Source records
- - -
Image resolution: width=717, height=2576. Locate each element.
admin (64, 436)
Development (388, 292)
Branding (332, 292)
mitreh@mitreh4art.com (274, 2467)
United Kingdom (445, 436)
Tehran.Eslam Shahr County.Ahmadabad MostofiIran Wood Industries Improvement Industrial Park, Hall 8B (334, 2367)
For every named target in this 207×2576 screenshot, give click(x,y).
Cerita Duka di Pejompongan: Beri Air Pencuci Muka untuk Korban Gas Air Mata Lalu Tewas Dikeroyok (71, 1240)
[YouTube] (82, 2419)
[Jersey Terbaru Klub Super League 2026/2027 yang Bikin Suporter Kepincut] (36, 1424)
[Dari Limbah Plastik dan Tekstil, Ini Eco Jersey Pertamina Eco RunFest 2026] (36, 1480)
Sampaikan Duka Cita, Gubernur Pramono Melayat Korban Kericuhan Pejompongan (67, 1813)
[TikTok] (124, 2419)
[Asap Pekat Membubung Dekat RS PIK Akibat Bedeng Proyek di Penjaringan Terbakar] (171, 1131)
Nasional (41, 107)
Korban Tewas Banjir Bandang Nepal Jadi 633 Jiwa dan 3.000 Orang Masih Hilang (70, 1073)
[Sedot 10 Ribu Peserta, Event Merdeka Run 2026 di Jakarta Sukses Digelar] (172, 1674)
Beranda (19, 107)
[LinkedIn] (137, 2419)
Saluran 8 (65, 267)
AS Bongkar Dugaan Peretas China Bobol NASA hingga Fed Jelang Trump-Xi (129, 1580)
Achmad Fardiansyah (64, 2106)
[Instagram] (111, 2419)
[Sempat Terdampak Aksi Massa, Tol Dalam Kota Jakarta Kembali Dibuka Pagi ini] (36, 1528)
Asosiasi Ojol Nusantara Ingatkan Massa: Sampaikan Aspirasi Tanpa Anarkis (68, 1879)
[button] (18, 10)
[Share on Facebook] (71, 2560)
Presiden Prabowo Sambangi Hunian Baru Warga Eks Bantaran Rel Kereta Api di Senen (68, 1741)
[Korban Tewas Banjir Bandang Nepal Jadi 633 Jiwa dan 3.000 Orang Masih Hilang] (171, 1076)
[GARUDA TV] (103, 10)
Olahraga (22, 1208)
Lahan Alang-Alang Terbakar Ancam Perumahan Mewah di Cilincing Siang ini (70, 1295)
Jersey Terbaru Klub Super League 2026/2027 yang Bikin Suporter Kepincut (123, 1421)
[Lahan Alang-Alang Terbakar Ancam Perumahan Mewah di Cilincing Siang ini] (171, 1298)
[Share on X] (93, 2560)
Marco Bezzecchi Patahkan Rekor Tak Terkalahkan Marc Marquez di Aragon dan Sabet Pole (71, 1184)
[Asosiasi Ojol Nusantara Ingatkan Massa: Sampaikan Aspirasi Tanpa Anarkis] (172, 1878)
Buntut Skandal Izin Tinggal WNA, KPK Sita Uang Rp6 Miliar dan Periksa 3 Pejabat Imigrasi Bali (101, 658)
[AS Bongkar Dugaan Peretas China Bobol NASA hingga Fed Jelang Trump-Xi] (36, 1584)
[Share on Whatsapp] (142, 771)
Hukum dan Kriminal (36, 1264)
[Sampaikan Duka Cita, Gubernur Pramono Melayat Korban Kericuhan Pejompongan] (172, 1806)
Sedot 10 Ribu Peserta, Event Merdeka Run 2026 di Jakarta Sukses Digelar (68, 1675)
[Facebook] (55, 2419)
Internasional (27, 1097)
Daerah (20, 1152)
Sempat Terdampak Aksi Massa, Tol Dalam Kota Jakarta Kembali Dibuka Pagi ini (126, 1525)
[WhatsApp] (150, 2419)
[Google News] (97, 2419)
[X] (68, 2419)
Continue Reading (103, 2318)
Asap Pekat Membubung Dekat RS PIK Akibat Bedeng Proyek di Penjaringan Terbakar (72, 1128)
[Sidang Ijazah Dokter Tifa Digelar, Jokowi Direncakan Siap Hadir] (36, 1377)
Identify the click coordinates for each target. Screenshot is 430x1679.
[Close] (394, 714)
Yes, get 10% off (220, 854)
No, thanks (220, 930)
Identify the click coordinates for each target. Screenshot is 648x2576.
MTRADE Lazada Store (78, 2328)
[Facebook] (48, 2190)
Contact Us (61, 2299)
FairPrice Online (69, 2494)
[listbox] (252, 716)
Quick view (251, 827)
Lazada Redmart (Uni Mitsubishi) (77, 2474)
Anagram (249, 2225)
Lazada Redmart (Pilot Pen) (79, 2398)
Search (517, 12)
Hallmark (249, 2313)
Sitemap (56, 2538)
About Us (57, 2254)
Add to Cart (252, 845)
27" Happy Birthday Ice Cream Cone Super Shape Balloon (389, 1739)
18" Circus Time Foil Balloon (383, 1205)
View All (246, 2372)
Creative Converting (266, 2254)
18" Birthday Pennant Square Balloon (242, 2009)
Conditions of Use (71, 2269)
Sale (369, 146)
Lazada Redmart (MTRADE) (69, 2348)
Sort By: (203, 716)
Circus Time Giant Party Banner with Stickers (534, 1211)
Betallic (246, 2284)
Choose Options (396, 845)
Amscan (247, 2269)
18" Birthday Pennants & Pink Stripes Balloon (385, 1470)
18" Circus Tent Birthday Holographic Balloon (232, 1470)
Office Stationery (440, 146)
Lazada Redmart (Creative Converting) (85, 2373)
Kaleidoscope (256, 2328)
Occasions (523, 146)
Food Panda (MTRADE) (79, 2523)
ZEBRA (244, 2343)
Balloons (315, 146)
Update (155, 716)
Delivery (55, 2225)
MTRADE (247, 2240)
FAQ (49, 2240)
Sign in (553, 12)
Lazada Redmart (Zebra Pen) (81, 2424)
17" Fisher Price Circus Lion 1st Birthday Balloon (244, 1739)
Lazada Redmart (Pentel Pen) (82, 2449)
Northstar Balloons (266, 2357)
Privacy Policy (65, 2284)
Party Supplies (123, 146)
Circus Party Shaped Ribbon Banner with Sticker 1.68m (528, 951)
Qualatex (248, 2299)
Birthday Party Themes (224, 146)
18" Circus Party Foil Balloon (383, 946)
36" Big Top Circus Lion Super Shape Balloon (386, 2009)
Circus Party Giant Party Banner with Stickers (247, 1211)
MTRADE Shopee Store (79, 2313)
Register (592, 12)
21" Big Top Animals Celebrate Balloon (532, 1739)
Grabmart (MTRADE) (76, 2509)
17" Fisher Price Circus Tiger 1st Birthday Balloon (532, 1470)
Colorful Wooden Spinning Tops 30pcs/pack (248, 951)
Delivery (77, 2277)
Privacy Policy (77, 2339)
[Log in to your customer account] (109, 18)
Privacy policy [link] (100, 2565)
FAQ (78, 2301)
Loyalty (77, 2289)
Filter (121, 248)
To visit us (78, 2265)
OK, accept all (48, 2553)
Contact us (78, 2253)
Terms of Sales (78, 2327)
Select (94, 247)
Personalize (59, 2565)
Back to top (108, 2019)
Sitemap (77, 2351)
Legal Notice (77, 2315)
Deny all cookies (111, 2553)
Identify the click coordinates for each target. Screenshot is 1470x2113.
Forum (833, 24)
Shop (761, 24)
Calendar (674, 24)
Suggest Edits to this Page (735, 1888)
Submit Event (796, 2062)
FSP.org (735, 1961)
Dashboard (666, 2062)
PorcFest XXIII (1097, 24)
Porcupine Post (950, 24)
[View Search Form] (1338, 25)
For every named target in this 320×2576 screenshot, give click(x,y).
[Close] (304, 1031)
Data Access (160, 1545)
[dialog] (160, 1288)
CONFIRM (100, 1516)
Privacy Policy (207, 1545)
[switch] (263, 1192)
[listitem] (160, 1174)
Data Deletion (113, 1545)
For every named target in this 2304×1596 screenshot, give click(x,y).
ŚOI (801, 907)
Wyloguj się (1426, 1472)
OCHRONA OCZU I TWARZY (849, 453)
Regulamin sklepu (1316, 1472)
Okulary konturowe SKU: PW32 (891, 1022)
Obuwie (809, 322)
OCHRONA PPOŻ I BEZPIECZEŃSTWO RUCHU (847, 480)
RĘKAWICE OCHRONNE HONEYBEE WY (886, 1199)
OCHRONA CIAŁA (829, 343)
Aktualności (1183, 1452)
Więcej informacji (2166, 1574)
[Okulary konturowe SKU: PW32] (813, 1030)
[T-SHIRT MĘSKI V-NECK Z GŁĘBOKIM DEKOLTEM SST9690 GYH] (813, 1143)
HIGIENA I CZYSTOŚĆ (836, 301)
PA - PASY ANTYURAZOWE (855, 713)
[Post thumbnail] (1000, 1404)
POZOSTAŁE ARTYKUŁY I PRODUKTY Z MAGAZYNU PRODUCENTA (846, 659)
- - -
What is being asked: Every line above in which the word "Alang" occurs needs to be copied.

Task response:
Lahan Alang-Alang Terbakar Ancam Perumahan Mewah di Cilincing Siang ini (70, 1295)
[Lahan Alang-Alang Terbakar Ancam Perumahan Mewah di Cilincing Siang ini] (171, 1298)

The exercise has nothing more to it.